Exercise: Set down everything from the line containing "Where should I" down to the line containing "pos(300,1395)", both lines included, reproducing them without any change.

Material shown:
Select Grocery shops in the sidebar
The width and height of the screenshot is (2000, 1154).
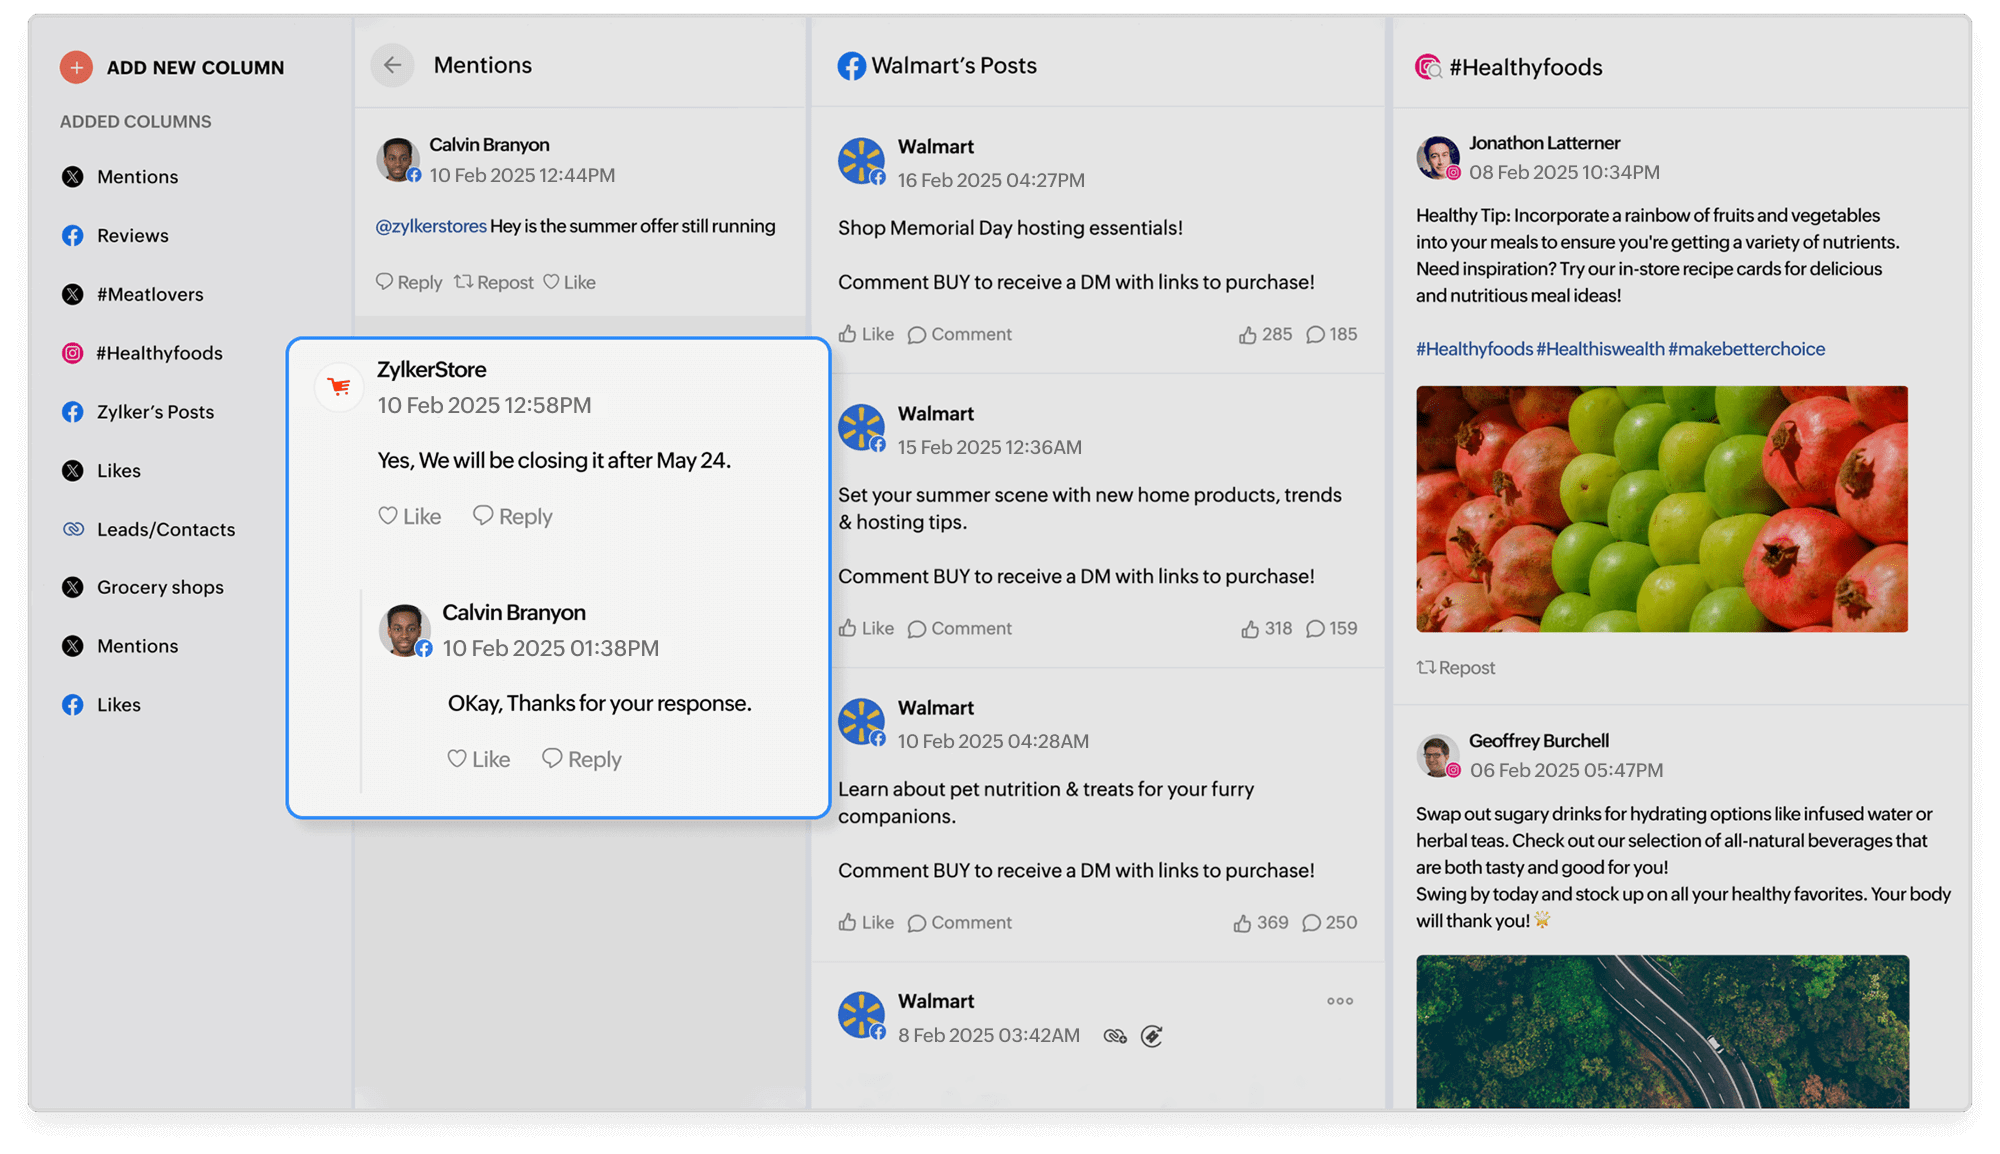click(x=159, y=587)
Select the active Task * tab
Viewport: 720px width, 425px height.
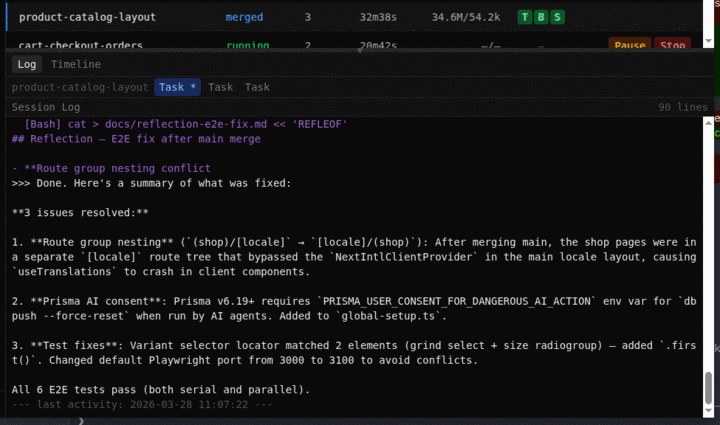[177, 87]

--

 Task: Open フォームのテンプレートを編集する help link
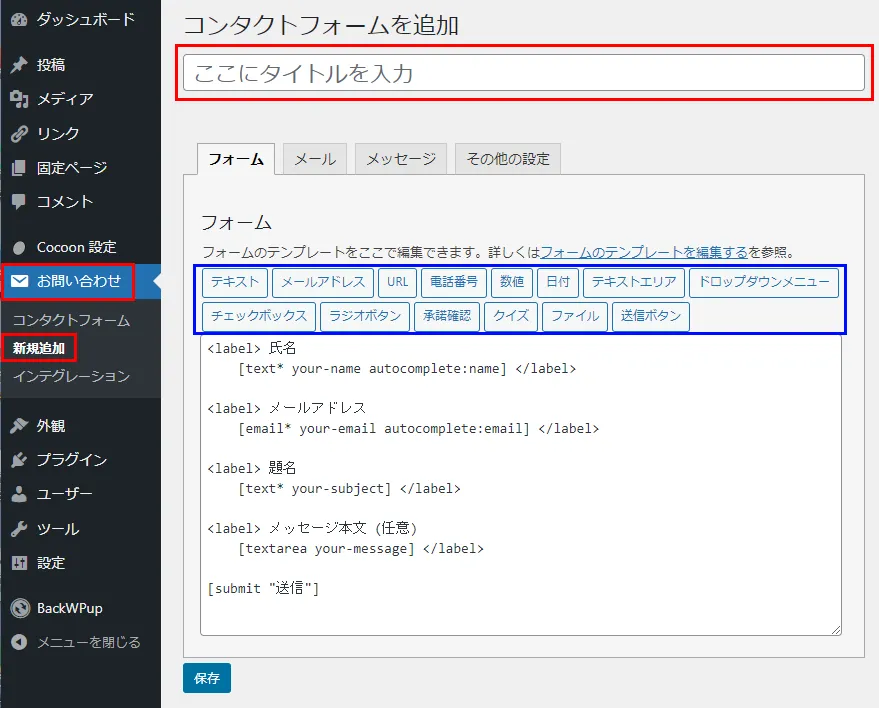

==

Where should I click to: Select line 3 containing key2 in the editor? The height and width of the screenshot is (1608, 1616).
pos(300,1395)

Response to the exercise:
Where should I click to: Select line 3 containing key2 in the editor? The height and width of the screenshot is (1608, 1616).
pos(300,1395)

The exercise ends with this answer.